The youngster's mysterious symptoms stumped every expert his parents consulted: No diagnosis explained why he couldn't sit up on his own, or why he'd frequently choke, or his neurologic and intestinal abnormalities.
Then they turned to a new national network that aims to diagnose the rarest of rare diseases — and learned Will Kilquist is the only person known in the world, so far, to harbor one particular genetic mutation that triggered all those health problems.
"It kind of put me at peace with myself, knowing there is absolutely nothing I could have done to prevent this," said Kari Kilquist of Murphysboro, Illinois, Will's mother.
The Undiagnosed Diseases Network , set up by the National Institutes of Health, turns scientists into detectives to attack medicine's cold cases — the patients left in diagnostic limbo because their symptoms didn't match any known diseases. The idea: Offer them access to cutting-edge research, at no cost, in hopes that uncovering unique ailments would improve overall medical knowledge.
Wednesday, the network published a snapshot of its early findings that highlight the desperate demand for help.
More than 1,500 people applied for an evaluation between 2015 and 2017 at the network's initial seven patient sites. Just 601 in that first group were accepted, those deemed most likely to benefit, researchers reported in the New England Journal of Medicine.
Scientists came up with a diagnosis for about a third, 132 of the first 382 patients to complete their evaluations. And 31 of those diagnoses were never-before-known syndromes, according to the report.

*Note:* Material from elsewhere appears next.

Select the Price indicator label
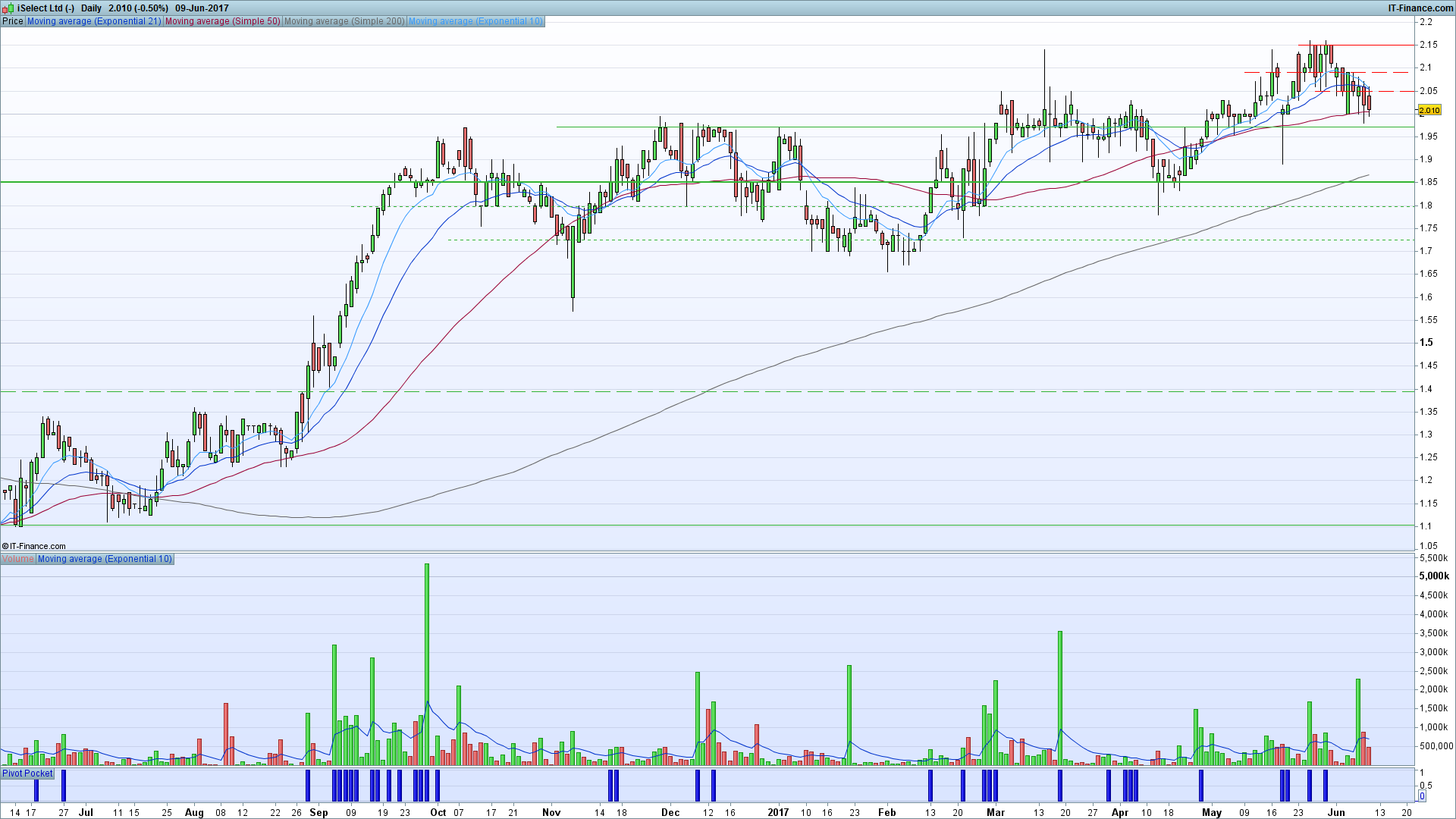The width and height of the screenshot is (1456, 819). 13,21
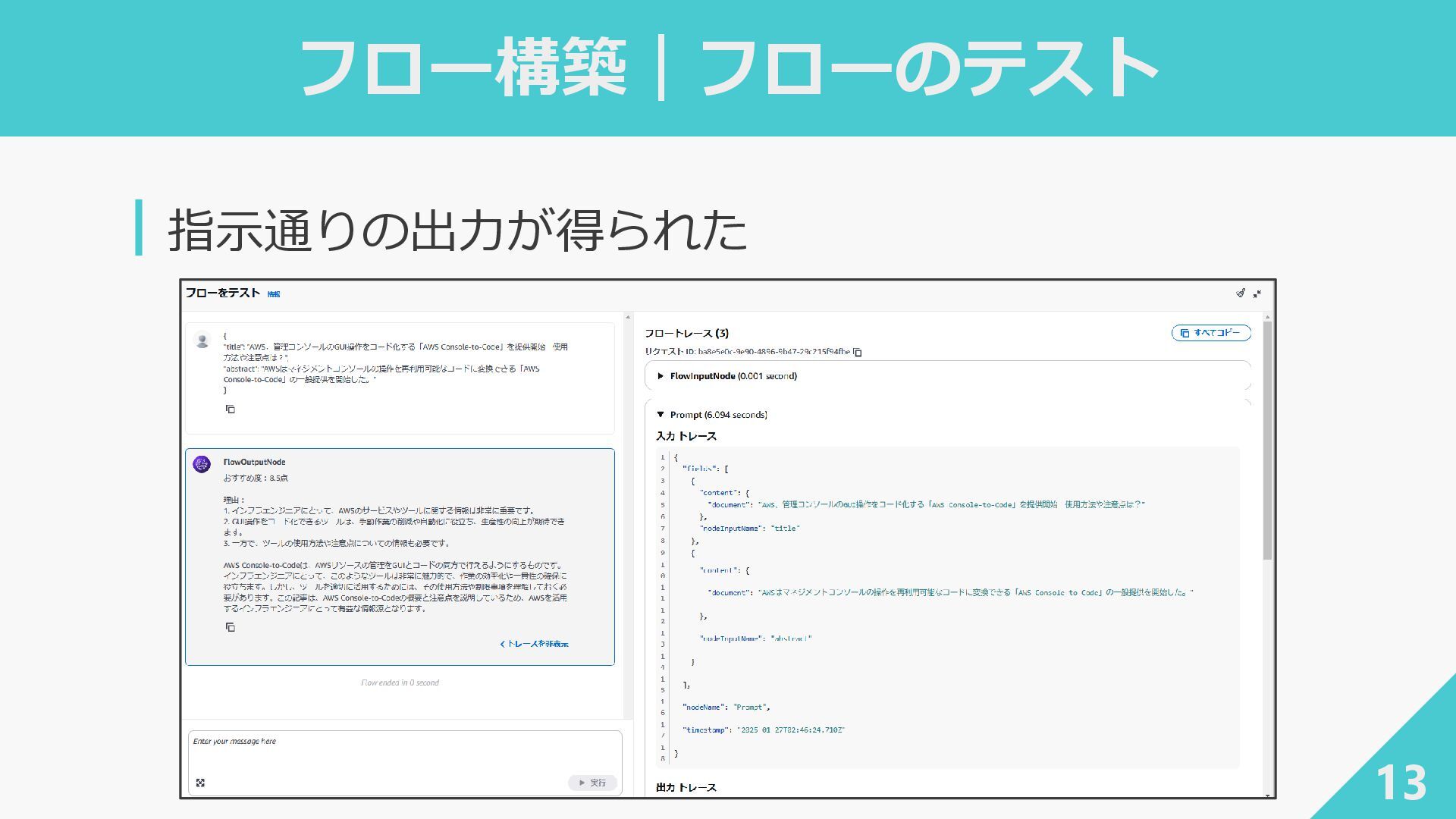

Scientists hope to improve that diagnosis rate as more patients enter the program. Already, the application number has nearly doubled and more mysteries have been solved. Last month, the NIH added five more hospitals to the network.
Even those who didn't get a diagnosis at first "say we have hope just knowing there are people looking at our case still and we're not forgotten," said Dr. Euan Ashley of Stanford University, one of the network sites.
Diagnosis doesn't mean doctors automatically know how to help. One in 5 had a specific therapy recommended. Ashley said other families were able to cancel expensive follow-up testing; he calculated the network approach could cut tens of thousands of dollars from the typical patient's diagnostic odyssey.
In Illinois, Kari Kilquist didn't expect Will's treatment to change. He needs a wheelchair and feeding tube. He's a happy child, about to turn 7, who spends his days in therapy and watching Sesame Street. Still his mother jumped at one last chance for diagnosis, and perhaps a way to learn what to expect as Will grows.
Will was examined at the NIH Clinical Center — the Bethesda, Maryland, hospital that first tackled undiagnosed diseases and expanded the research into a network. Doctors found problems others had missed: Will produces no saliva, the reason his airways frequently clog, and doesn't sweat. The clues pointed to a gene defect that affects how the body transports crucial nutrients across cells, explaining Will's developmental problems.